Intelligente Steuerungseinrichtung revolutioniert das Laden von Elektrofahrzeugen

Die Elektromobilität erlebt weltweit einen rasanten Aufstieg, doch die Entwicklung der Ladeinfrastruktur bleibt ein entscheidender Faktor für ihren weiteren Erfolg. Während sich die Automobilindustrie zunehmend auf Elektrifizierung, Vernetzung und Intelligenz konzentriert, rückt die Notwendigkeit effizienter, sicherer und intelligenter Lösungen für das Laden von Elektrofahrzeugen immer deutlicher in den Vordergrund. Ein Forschungsteam hat nun eine innovative intelligente Steuerungseinrichtung für das geordnete Laden von Elektrofahrzeugen entwickelt, die die Grenzen herkömmlicher Ladestellen überwindet – insbesondere die fehlende Möglichkeit zur Fernsteuerung, Datenermittlung und zentralen Verwaltung.

Diese bahnbrechende Einrichtung, die auf bestehenden Ladestellen und nationalen Standards aufbaut, besteht aus zwei Kernkomponenten: einer Datenübertragungseinheit (DTU) und einem Ladeverwaltungscontroller. Zusammen schaffen sie eine nahtlose Verbindung zwischen verstreuten Ladestellen und einem zentralen Server, wodurch ein neues Zeitalter des intelligenten Ladens beginnt.

Der Handlungsbedarf: Probleme der herkömmlichen Ladeinfrastruktur

Bisherige Ladestellen funktionieren häufig isoliert, ohne die Möglichkeit, mit einem zentralen Server zu kommunizieren oder eine Fernüberwachung zu ermöglichen.
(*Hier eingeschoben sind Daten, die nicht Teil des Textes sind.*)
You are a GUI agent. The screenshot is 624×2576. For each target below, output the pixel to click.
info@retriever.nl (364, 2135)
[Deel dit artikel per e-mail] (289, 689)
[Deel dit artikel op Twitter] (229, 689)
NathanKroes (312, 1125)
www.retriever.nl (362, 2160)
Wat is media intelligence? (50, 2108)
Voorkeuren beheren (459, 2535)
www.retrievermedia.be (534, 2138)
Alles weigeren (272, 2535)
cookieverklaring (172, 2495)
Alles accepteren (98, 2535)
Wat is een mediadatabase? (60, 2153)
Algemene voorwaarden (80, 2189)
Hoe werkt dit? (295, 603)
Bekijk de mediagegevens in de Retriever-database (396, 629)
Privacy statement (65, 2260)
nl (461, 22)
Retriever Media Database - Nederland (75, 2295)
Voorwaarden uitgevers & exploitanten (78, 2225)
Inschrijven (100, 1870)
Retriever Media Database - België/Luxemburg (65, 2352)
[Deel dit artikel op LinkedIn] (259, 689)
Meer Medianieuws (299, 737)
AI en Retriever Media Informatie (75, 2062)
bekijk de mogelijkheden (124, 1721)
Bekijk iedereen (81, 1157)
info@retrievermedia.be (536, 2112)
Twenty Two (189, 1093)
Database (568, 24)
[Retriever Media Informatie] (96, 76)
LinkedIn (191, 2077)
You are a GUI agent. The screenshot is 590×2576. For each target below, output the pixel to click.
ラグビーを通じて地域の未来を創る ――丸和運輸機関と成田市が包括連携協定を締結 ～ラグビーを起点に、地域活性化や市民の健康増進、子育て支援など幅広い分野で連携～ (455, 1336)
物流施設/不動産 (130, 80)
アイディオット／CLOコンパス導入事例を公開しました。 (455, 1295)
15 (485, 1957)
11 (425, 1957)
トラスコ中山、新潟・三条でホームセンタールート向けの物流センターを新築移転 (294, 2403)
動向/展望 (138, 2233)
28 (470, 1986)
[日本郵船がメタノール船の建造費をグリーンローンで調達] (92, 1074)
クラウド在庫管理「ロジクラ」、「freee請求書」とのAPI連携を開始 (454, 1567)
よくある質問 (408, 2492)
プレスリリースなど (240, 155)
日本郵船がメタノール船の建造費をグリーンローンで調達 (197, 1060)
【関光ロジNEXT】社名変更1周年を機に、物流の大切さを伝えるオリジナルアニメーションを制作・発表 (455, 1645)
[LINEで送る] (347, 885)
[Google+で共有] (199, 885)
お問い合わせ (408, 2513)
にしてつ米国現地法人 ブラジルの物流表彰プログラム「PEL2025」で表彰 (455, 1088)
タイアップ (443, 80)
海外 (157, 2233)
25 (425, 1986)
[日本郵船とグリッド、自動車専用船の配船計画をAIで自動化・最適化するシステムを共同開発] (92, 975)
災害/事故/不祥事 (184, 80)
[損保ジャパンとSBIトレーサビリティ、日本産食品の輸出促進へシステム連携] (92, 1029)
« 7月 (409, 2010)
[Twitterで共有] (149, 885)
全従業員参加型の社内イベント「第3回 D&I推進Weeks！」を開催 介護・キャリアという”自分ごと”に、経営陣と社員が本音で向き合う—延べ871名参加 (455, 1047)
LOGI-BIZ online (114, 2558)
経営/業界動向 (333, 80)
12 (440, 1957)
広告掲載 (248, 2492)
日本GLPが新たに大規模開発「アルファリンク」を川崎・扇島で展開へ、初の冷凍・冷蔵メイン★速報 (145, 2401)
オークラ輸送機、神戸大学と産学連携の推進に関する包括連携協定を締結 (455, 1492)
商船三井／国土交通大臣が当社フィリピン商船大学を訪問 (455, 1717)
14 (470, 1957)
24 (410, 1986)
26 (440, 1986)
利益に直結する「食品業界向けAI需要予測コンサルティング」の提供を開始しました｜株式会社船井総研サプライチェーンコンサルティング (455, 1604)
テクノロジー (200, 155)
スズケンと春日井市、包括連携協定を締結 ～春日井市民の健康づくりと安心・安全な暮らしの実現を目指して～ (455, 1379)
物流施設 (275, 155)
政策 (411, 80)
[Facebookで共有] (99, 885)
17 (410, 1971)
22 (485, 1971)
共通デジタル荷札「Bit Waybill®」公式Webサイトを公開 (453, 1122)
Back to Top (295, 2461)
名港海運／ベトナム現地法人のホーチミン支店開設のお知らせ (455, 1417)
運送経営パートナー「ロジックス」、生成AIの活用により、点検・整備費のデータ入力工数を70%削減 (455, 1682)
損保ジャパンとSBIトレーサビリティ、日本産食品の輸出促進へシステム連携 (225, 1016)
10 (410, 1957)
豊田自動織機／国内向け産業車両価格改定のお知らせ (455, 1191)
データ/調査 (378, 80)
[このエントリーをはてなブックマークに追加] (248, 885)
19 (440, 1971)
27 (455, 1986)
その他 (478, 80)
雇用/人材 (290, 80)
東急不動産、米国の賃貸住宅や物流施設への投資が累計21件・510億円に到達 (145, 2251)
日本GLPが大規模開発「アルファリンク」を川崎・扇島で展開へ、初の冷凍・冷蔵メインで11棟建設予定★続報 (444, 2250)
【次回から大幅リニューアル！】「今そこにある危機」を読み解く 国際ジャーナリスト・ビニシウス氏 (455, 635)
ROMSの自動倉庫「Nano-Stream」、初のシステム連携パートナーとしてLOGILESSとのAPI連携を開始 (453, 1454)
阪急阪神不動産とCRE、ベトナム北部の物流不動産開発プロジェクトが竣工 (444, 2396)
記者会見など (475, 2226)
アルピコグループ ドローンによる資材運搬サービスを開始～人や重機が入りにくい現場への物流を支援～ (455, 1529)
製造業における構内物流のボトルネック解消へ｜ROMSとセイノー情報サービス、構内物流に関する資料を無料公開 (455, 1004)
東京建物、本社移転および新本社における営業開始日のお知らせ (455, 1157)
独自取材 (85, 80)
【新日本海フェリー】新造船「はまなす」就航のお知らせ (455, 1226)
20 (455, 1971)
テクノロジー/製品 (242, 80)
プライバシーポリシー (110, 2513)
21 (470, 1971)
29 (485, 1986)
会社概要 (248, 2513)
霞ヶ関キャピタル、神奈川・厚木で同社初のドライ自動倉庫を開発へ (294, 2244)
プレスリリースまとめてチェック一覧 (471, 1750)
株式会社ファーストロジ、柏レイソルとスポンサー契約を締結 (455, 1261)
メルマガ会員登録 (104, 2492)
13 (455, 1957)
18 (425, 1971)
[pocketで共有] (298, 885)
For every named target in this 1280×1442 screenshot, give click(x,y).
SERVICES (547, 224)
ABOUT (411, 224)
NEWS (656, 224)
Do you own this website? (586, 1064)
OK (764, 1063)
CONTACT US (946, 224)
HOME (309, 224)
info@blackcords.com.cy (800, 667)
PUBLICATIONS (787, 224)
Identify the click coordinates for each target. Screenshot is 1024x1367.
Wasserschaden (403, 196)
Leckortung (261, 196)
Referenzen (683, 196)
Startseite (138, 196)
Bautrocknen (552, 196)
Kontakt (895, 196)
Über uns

Diese Disconnectedheit führt zu Ineffizienzen in der Energieverteilung, Schwierigkeiten bei der Überwachung des Ladezustands und Herausforderungen bei der Verwaltung von Spitzenlasten – Probleme, die mit der steigenden Anzahl von Elektrofahrzeugen noch akuter werden. Für Nutzer bedeutet dies oft eine unvorhersehbare Laderfahrung ohne Echtzeitübersicht über den Ladefortschritt oder potenzielle Probleme. Für Administratoren bedeutet es eine mangelnde Kontrolle über die Energieverteilung, was zu verschwendeter Energiezufuhr in Spitzenzeiten und einem erhöhten Risiko von Überlastungen führt.

Die neue intelligente Steuerungseinrichtung löst diese Probleme direkt, indem sie ein robustes Kommunikationsnetzwerk aufbaut, das einzelne Ladestellen mit einem zentralen Server verbindet. Dieses Netzwerk ermöglicht nicht nur die Fernsteuerung, sondern auch die Echtzeit-Erfassung und -Übertragung wichtiger Daten, die die Grundlage für optimierte Ladetermine und verbesserte Nutzererfahrungen bilden.

Innenansicht der Einrichtung: Das dynamische Duo aus DTU und Ladeverwaltungscontroller

Im Zentrum dieser Innovation steht ein komplexes Zusammenspiel zwischen zwei Schlüsselkomponenten: dem Ladeverwaltungscontroller und der DTU. Jede spielt eine eigenständige, aber ergänzende Rolle, um einen nahtlosen Datenfluss, eine genaue Steuerung und zuverlässige Funktionen zu gewährleisten.

Der Ladeverwaltungscontroller: Das Gehirn hinter den Ladevorgängen

Installiert zwischen dem Ladebox und der Ladekarte, dient der Ladeverwaltungscontroller als operatives Zentrum jeder Ladestation. Seine Konstruktion ist eine Meisterleistung an Funktionalität, die eine Reihe von Fähigkeiten in einem kompakten Format vereint. Ausgestattet mit einem eingebetteten Controller, einem Uhrchip, einer RS-485-Kommunikationsschnittstelle, einem Energiemessmodul und Steuerrelais, ist er darauf ausgelegt, jede Aspekt des Ladevorgangs zu überwachen, zu protokollieren und zu regulieren.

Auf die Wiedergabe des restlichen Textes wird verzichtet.